DATA SUPPLIED:
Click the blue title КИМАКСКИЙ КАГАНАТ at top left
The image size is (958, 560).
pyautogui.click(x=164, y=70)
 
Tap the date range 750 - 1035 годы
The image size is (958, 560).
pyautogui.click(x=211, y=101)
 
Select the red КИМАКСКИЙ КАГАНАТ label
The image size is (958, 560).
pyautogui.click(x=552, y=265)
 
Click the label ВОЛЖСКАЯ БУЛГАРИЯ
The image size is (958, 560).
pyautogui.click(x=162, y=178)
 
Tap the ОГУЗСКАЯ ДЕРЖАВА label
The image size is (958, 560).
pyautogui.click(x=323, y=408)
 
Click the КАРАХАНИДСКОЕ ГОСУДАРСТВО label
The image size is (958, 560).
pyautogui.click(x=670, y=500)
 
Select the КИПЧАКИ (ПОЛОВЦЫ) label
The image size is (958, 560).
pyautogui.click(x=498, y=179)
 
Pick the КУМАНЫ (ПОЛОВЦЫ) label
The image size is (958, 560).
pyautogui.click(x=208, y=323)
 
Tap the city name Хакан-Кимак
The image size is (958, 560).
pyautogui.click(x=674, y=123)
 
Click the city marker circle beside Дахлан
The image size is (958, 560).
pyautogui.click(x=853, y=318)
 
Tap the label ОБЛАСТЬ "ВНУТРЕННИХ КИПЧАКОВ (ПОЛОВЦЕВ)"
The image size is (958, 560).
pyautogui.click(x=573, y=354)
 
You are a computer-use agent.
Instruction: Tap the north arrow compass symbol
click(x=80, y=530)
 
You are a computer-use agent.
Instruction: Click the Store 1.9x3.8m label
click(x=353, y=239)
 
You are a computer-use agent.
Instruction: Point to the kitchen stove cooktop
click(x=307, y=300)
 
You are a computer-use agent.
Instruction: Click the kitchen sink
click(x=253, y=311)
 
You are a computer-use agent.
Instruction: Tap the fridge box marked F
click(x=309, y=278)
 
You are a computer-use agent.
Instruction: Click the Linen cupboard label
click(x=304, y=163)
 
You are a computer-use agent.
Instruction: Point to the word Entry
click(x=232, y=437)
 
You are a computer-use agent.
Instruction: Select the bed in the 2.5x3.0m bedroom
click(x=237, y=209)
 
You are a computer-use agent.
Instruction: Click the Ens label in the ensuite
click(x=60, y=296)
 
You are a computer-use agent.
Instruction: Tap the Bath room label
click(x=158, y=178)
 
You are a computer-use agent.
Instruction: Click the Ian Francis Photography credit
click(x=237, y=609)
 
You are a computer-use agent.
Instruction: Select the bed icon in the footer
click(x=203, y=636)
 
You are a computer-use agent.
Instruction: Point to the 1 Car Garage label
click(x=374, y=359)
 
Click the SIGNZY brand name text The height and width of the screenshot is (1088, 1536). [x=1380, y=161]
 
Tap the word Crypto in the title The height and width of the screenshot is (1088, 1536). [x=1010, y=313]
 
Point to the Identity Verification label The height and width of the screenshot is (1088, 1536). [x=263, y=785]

STATED PROBLEM:
Please count the lines above that contain the word "КАГАНАТ" and reply with only that number.

RESULT OF THIS TASK:
2